* _TRY IT_: Please restate each entry exactly, without skipping any.

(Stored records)
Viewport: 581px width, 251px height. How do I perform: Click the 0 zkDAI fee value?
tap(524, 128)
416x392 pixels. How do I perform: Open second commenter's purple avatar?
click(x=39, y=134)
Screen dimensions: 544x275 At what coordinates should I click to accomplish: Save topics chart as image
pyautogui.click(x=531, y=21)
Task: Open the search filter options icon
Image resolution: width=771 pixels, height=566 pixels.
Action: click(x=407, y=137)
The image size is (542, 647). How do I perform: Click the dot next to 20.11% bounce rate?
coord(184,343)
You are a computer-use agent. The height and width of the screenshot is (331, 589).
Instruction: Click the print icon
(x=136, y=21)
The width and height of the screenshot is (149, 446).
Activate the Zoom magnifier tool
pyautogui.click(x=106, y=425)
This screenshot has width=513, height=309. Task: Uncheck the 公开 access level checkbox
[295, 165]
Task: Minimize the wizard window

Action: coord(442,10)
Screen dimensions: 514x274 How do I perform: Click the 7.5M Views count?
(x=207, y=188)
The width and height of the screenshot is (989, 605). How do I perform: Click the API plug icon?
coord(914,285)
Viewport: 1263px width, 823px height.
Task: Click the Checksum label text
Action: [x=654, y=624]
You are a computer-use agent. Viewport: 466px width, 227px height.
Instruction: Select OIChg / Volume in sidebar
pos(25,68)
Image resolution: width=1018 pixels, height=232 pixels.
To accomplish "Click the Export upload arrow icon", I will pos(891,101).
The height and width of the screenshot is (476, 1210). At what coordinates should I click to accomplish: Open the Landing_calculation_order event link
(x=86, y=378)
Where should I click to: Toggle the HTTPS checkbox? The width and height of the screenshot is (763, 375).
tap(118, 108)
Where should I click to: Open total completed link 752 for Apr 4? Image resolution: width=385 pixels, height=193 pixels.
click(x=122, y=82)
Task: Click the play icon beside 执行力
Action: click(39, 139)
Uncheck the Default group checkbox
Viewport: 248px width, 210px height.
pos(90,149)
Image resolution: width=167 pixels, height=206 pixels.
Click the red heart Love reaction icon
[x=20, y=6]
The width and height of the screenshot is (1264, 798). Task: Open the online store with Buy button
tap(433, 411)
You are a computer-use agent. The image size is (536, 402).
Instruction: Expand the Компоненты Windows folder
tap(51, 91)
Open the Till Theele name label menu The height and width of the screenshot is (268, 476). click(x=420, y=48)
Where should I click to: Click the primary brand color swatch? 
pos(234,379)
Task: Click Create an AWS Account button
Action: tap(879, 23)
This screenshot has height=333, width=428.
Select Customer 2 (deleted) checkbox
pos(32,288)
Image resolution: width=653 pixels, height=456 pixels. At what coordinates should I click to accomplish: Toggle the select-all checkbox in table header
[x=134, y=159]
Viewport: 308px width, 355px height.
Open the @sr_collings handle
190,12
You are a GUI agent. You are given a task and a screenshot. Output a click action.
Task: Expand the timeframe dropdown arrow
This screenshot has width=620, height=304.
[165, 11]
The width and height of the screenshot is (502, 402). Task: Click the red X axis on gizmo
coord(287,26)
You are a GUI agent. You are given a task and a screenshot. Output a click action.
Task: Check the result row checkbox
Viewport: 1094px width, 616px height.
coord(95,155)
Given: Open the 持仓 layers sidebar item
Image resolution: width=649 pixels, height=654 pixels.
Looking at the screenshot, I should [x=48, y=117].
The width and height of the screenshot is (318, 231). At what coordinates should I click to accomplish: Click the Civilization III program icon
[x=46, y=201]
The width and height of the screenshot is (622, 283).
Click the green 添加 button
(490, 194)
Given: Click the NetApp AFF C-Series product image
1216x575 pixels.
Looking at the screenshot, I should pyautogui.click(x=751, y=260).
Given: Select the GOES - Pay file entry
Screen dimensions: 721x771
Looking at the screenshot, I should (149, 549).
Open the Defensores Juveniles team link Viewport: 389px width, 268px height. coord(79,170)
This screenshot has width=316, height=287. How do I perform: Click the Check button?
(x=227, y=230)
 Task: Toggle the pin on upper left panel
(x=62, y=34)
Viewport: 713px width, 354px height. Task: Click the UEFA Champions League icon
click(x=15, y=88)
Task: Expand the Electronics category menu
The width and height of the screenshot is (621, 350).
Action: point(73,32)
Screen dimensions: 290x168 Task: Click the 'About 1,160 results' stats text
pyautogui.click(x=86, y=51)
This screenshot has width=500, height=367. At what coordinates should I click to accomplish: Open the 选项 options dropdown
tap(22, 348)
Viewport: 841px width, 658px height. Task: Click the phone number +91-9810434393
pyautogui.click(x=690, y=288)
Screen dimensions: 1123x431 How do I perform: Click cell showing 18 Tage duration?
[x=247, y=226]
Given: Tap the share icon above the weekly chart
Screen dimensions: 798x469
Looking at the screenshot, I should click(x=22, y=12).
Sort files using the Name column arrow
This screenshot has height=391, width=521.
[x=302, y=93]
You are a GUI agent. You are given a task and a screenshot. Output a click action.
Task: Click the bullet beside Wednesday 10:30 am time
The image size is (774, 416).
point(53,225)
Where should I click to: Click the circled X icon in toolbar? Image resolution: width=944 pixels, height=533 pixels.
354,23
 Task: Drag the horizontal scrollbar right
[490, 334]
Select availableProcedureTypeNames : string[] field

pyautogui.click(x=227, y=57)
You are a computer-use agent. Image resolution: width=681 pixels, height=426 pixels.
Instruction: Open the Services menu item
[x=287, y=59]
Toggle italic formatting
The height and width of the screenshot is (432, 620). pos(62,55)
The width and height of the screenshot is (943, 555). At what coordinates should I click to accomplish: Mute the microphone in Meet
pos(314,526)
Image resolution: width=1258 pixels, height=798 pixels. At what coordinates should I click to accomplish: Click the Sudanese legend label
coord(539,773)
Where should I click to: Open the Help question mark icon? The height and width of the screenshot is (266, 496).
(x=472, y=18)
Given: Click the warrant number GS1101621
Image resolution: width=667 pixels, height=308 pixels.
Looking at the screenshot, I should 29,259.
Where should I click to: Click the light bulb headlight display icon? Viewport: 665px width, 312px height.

* _RESPONSE TO THE EXERCISE_:
Viewport: 581px width, 251px height. How do I perform: Click the 0 zkDAI fee value?
tap(524, 128)
416x392 pixels. How do I perform: Open second commenter's purple avatar?
click(x=39, y=134)
Screen dimensions: 544x275 At what coordinates should I click to accomplish: Save topics chart as image
pyautogui.click(x=531, y=21)
Task: Open the search filter options icon
Image resolution: width=771 pixels, height=566 pixels.
Action: click(x=407, y=137)
The image size is (542, 647). How do I perform: Click the dot next to 20.11% bounce rate?
coord(184,343)
You are a computer-use agent. The height and width of the screenshot is (331, 589).
Instruction: Click the print icon
(x=136, y=21)
The width and height of the screenshot is (149, 446).
Activate the Zoom magnifier tool
pyautogui.click(x=106, y=425)
This screenshot has width=513, height=309. Task: Uncheck the 公开 access level checkbox
[295, 165]
Task: Minimize the wizard window

Action: coord(442,10)
Screen dimensions: 514x274 How do I perform: Click the 7.5M Views count?
(x=207, y=188)
The width and height of the screenshot is (989, 605). How do I perform: Click the API plug icon?
coord(914,285)
Viewport: 1263px width, 823px height.
Task: Click the Checksum label text
Action: [x=654, y=624]
You are a computer-use agent. Viewport: 466px width, 227px height.
Instruction: Select OIChg / Volume in sidebar
pos(25,68)
Image resolution: width=1018 pixels, height=232 pixels.
To accomplish "Click the Export upload arrow icon", I will pos(891,101).
The height and width of the screenshot is (476, 1210). At what coordinates should I click to accomplish: Open the Landing_calculation_order event link
(x=86, y=378)
Where should I click to: Toggle the HTTPS checkbox? The width and height of the screenshot is (763, 375).
tap(118, 108)
Where should I click to: Open total completed link 752 for Apr 4? Image resolution: width=385 pixels, height=193 pixels.
click(x=122, y=82)
Task: Click the play icon beside 执行力
Action: click(39, 139)
Uncheck the Default group checkbox
Viewport: 248px width, 210px height.
pos(90,149)
Image resolution: width=167 pixels, height=206 pixels.
Click the red heart Love reaction icon
[x=20, y=6]
The width and height of the screenshot is (1264, 798). Task: Open the online store with Buy button
tap(433, 411)
You are a computer-use agent. The image size is (536, 402).
Instruction: Expand the Компоненты Windows folder
tap(51, 91)
Open the Till Theele name label menu The height and width of the screenshot is (268, 476). click(x=420, y=48)
Where should I click to: Click the primary brand color swatch? 
pos(234,379)
Task: Click Create an AWS Account button
Action: tap(879, 23)
This screenshot has height=333, width=428.
Select Customer 2 (deleted) checkbox
pos(32,288)
Image resolution: width=653 pixels, height=456 pixels. At what coordinates should I click to accomplish: Toggle the select-all checkbox in table header
[x=134, y=159]
Viewport: 308px width, 355px height.
Open the @sr_collings handle
190,12
You are a GUI agent. You are given a task and a screenshot. Output a click action.
Task: Expand the timeframe dropdown arrow
This screenshot has width=620, height=304.
[165, 11]
The width and height of the screenshot is (502, 402). Task: Click the red X axis on gizmo
coord(287,26)
You are a GUI agent. You are given a task and a screenshot. Output a click action.
Task: Check the result row checkbox
Viewport: 1094px width, 616px height.
coord(95,155)
Given: Open the 持仓 layers sidebar item
Image resolution: width=649 pixels, height=654 pixels.
Looking at the screenshot, I should [x=48, y=117].
The width and height of the screenshot is (318, 231). At what coordinates should I click to accomplish: Click the Civilization III program icon
[x=46, y=201]
The width and height of the screenshot is (622, 283).
Click the green 添加 button
(490, 194)
Given: Click the NetApp AFF C-Series product image
1216x575 pixels.
Looking at the screenshot, I should pyautogui.click(x=751, y=260).
Given: Select the GOES - Pay file entry
Screen dimensions: 721x771
Looking at the screenshot, I should (149, 549).
Open the Defensores Juveniles team link Viewport: 389px width, 268px height. coord(79,170)
This screenshot has width=316, height=287. How do I perform: Click the Check button?
(x=227, y=230)
 Task: Toggle the pin on upper left panel
(x=62, y=34)
Viewport: 713px width, 354px height. Task: Click the UEFA Champions League icon
click(x=15, y=88)
Task: Expand the Electronics category menu
The width and height of the screenshot is (621, 350).
Action: point(73,32)
Screen dimensions: 290x168 Task: Click the 'About 1,160 results' stats text
pyautogui.click(x=86, y=51)
This screenshot has width=500, height=367. At what coordinates should I click to accomplish: Open the 选项 options dropdown
tap(22, 348)
Viewport: 841px width, 658px height. Task: Click the phone number +91-9810434393
pyautogui.click(x=690, y=288)
Screen dimensions: 1123x431 How do I perform: Click cell showing 18 Tage duration?
[x=247, y=226]
Given: Tap the share icon above the weekly chart
Screen dimensions: 798x469
Looking at the screenshot, I should click(x=22, y=12).
Sort files using the Name column arrow
This screenshot has height=391, width=521.
[x=302, y=93]
You are a GUI agent. You are given a task and a screenshot. Output a click action.
Task: Click the bullet beside Wednesday 10:30 am time
The image size is (774, 416).
point(53,225)
Where should I click to: Click the circled X icon in toolbar? Image resolution: width=944 pixels, height=533 pixels.
354,23
 Task: Drag the horizontal scrollbar right
[490, 334]
Select availableProcedureTypeNames : string[] field

pyautogui.click(x=227, y=57)
You are a computer-use agent. Image resolution: width=681 pixels, height=426 pixels.
Instruction: Open the Services menu item
[x=287, y=59]
Toggle italic formatting
The height and width of the screenshot is (432, 620). pos(62,55)
The width and height of the screenshot is (943, 555). At what coordinates should I click to accomplish: Mute the microphone in Meet
pos(314,526)
Image resolution: width=1258 pixels, height=798 pixels. At what coordinates should I click to accomplish: Click the Sudanese legend label
coord(539,773)
Where should I click to: Open the Help question mark icon? The height and width of the screenshot is (266, 496).
(x=472, y=18)
Given: Click the warrant number GS1101621
Image resolution: width=667 pixels, height=308 pixels.
Looking at the screenshot, I should 29,259.
Where should I click to: Click the light bulb headlight display icon? Viewport: 665px width, 312px height.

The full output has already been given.